Ridare a mamma e papà un prestigio sociale

Nel Piano fertilità molte affermazioni condivisibili. Il Ministero della Salute si è reso conto che la cultura libertaria ha svuotato le culle. Però non è andata sino in fondo attaccando la cultura edonista che è struttura portante di molte leggi italiane e di molti atti di governo.

Vita e bioetica 02_09_2016

Gli spot per il Fertility Day, che hanno provocato così tante reazioni indignate, fanno parte del Piano nazionale per la fertilità “Difendi la tua fertilità, prepara una culla nel tuo futuro” varato dal Ministero della Salute. Il Piano si è avvalso della collaborazione del “Tavolo consultivo in materia di tutela e conoscenza della fertilità e prevenzione delle cause di infertilità” istituito dallo stesso Ministero, Tavolo che ha prodotto un documento che vuole dare concretezza agli indirizzi del Ministero.

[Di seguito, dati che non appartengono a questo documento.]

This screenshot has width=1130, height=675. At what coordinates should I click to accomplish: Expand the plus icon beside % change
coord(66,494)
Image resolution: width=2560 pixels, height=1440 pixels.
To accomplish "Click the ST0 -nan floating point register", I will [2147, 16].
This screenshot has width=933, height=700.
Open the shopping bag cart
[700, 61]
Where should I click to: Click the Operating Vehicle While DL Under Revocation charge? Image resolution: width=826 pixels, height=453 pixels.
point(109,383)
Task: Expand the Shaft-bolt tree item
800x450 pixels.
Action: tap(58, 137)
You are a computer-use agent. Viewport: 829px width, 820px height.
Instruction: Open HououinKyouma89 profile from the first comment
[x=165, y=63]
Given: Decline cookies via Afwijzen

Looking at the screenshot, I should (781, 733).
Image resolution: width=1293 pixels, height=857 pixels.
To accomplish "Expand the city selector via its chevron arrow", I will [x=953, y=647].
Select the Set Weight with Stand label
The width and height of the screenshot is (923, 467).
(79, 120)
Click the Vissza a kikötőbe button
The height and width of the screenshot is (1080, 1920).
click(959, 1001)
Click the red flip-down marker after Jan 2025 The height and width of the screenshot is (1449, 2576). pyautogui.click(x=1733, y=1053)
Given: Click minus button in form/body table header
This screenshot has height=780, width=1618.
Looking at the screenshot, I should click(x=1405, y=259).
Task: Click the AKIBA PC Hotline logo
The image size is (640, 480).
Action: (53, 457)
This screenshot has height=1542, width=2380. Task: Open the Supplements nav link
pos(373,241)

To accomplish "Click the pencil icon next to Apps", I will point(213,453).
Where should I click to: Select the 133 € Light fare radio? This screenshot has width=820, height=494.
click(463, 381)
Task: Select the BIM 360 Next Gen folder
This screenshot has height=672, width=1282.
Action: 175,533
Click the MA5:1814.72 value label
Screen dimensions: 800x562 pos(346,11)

Analizziamo per sommi capi sia il Piano nazionale che il documento elaborato dal Tavolo, evidenziandone, molto in sintesi, aspetti positivi e negativi.

Il Piano nazionale per la fertilità, rammentando che “il valore di 1,39 figli per donna, nel 2013, colloca il nostro Paese tra gli Stati europei con i più bassi livelli” di natalità e che “nel 2050, la popolazione inattiva sarà in misura pari all’84% di quella attiva”, si propone questi obiettivi: “1) Informare i cittadini sul ruolo della Fertilità nella loro vita, sulla sua durata e su come proteggerla evitando comportamenti che possono metterla a rischio 2) Fornire assistenza sanitaria qualificata per difendere la Fertilità, promuovere interventi di prevenzione e diagnosi precoce al fine di curare le malattie dell'apparato riproduttivo e intervenire, ove possibile, per ripristinare la fertilità naturale 3) Sviluppare nelle persone la conoscenza delle caratteristiche funzionali della loro fertilità per poterla usare scegliendo di avere un figlio consapevolmente ed autonomamente. 4) Operare un capovolgimento della mentalità corrente volto a rileggere la Fertilità come bisogno essenziale non solo della coppia ma dell’intera società, promuovendo un rinnovamento culturale in tema di procreazione. 5) Celebrare questa rivoluzione culturale istituendo il ‘Fertility Day’, Giornata Nazionale di informazione e formazione sulla Fertilità, dove la parola d’ordine sarà scoprire il ‘Prestigio della Maternità’”. Il progetto è assai analitico e coinvolge buona parte dei soggetti che operano in società: famiglie, professionisti, aziende ospedaliere, consultori, università, etc.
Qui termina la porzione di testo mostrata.